En la colchoneta de goma se podían hacer también esos pequeños movimientos que los miembros necesitan para no entumecerse, y una pierna de él, en un sentido, se adhirió a una pierna de ella, en el otro. A Amedeo la cosa no le desagradaba y se quedó así; a ella por lo visto tampoco, porque no se movió. La dulzura del contacto se sumaba a la lectura y, en lo que respecta a Amedeo, la hacía más completa; en cambio para la veraneante debía de ser diferente, porque se incorporó, se sentó y dijo:

– Pero…

Amedeo tuvo que levantar la cabeza del libro. La mujer lo miraba y sus ojos eran amargos.
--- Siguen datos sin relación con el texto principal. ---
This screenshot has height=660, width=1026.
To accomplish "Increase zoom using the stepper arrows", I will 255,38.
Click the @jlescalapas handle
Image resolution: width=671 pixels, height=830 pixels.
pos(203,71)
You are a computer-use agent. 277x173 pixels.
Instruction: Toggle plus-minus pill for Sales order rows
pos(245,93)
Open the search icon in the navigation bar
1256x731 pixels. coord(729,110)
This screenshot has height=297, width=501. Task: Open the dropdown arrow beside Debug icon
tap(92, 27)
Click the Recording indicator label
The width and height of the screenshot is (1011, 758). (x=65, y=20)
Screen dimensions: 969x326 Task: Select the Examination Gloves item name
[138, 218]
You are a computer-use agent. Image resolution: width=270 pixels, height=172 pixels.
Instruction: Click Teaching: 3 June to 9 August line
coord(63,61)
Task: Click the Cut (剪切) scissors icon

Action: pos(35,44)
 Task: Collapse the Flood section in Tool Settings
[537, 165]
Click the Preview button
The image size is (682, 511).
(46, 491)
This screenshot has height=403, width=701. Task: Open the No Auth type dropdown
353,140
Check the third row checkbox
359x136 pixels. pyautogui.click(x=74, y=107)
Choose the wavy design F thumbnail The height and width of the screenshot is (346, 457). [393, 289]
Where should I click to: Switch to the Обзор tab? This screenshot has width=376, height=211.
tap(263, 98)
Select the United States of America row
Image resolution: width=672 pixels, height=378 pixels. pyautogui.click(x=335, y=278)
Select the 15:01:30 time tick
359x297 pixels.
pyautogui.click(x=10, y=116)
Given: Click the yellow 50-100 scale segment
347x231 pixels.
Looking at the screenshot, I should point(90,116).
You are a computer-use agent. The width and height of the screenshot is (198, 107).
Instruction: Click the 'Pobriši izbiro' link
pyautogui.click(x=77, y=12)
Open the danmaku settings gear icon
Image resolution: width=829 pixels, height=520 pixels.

– ¿Le pasa algo? -preguntó él.

– ¿Pero no se cansa nunca de leer? -dijo la mujer-. ¡No se puede decir que sea usted un tipo sociable! ¿No sabe que a las señoras hay que darles conversación? -añadió con una semisonrisa que tal vez quería ser sólo irónica pero que a Amedeo, que en aquel momento hubiera dado cualquier cosa por no despegarse de la novela, le pareció francamente amenazadora. «¡Quién me manda meterme en esto!», pensó. Ahora estaba claro que con aquella mujer al lado no podría leer ni una línea más. «Habría que hacerle entender que se ha equivocado», pensó, «que soy el tipo menos indicado para hacer de galán de playa, que soy un tipo al que es mejor no darle ninguna confianza.»

– ¿Conversación? -dijo en voz alta-. ¿Qué conversación? -y estiró una mano hacia ella. «Bueno, si ahora le pongo las manos encima, se sentirá ofendida por un gesto tan fuera de lugar, quizá me dé una bofetada y se vaya.» Pero tal vez fuera su natural reserva, tal vez un deseo diferente, más dulce, lo que en realidad lo impulsaba, el hecho es que la caricia, en vez de brutal y provocativa, fue tímida, melancólica, casi suplicante: le rozó el cuello con los dedos, levantó una cadenita que ella llevaba y la dejó caer. La respuesta de la mujer consistió en un gesto primero lento, como resignado y un poco irónico -bajó la barbilla de costado, para retener la mano-, después, rápido, como en un calculado impulso de agresividad, le mordió el dorso de la mano.